_Problem details:_ Exactly as written, transcribe the data that follows.

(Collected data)
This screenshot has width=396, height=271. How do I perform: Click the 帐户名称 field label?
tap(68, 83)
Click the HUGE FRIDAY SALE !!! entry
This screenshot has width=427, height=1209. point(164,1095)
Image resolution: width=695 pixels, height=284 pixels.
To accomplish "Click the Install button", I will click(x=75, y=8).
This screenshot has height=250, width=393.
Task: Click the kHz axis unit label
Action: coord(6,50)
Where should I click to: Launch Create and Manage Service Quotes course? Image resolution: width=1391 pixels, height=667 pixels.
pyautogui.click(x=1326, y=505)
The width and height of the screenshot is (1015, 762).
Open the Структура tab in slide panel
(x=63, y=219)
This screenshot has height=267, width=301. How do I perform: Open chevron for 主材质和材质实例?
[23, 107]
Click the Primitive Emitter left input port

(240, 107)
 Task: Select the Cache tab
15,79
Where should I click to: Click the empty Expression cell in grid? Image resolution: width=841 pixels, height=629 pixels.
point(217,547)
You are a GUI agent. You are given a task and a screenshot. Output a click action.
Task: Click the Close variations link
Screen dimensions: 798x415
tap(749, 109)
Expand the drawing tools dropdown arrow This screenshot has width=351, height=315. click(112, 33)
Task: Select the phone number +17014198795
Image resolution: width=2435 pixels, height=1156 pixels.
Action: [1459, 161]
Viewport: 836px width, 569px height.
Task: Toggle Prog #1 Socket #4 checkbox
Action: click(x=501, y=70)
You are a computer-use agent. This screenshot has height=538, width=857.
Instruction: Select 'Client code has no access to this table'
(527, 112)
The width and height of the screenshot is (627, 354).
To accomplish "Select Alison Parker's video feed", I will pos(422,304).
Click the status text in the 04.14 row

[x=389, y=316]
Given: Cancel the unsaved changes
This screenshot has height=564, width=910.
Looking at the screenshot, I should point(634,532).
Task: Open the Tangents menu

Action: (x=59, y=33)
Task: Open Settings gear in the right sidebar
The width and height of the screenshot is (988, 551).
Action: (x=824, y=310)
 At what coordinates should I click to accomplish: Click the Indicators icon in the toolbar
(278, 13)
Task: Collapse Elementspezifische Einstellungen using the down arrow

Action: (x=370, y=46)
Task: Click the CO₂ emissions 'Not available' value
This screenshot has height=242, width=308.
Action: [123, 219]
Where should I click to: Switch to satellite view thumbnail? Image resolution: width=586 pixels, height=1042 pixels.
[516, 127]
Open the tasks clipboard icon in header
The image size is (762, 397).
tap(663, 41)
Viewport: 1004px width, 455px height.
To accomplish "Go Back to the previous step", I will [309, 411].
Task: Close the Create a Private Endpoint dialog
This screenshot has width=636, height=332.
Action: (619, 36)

_Exercise response:_
This screenshot has width=396, height=271. How do I perform: Click the 帐户名称 field label?
tap(68, 83)
Click the HUGE FRIDAY SALE !!! entry
This screenshot has width=427, height=1209. point(164,1095)
Image resolution: width=695 pixels, height=284 pixels.
To accomplish "Click the Install button", I will click(x=75, y=8).
This screenshot has height=250, width=393.
Task: Click the kHz axis unit label
Action: coord(6,50)
Where should I click to: Launch Create and Manage Service Quotes course? Image resolution: width=1391 pixels, height=667 pixels.
pyautogui.click(x=1326, y=505)
The width and height of the screenshot is (1015, 762).
Open the Структура tab in slide panel
(x=63, y=219)
This screenshot has height=267, width=301. How do I perform: Open chevron for 主材质和材质实例?
[23, 107]
Click the Primitive Emitter left input port

(240, 107)
 Task: Select the Cache tab
15,79
Where should I click to: Click the empty Expression cell in grid? Image resolution: width=841 pixels, height=629 pixels.
point(217,547)
You are a GUI agent. You are given a task and a screenshot. Output a click action.
Task: Click the Close variations link
Screen dimensions: 798x415
tap(749, 109)
Expand the drawing tools dropdown arrow This screenshot has width=351, height=315. click(112, 33)
Task: Select the phone number +17014198795
Image resolution: width=2435 pixels, height=1156 pixels.
Action: [1459, 161]
Viewport: 836px width, 569px height.
Task: Toggle Prog #1 Socket #4 checkbox
Action: click(x=501, y=70)
You are a computer-use agent. This screenshot has height=538, width=857.
Instruction: Select 'Client code has no access to this table'
(527, 112)
The width and height of the screenshot is (627, 354).
To accomplish "Select Alison Parker's video feed", I will pos(422,304).
Click the status text in the 04.14 row

[x=389, y=316]
Given: Cancel the unsaved changes
This screenshot has height=564, width=910.
Looking at the screenshot, I should point(634,532).
Task: Open the Tangents menu

Action: (x=59, y=33)
Task: Open Settings gear in the right sidebar
The width and height of the screenshot is (988, 551).
Action: (x=824, y=310)
 At what coordinates should I click to accomplish: Click the Indicators icon in the toolbar
(278, 13)
Task: Collapse Elementspezifische Einstellungen using the down arrow

Action: (x=370, y=46)
Task: Click the CO₂ emissions 'Not available' value
This screenshot has height=242, width=308.
Action: [123, 219]
Where should I click to: Switch to satellite view thumbnail? Image resolution: width=586 pixels, height=1042 pixels.
[516, 127]
Open the tasks clipboard icon in header
The image size is (762, 397).
tap(663, 41)
Viewport: 1004px width, 455px height.
To accomplish "Go Back to the previous step", I will [309, 411].
Task: Close the Create a Private Endpoint dialog
This screenshot has width=636, height=332.
Action: (619, 36)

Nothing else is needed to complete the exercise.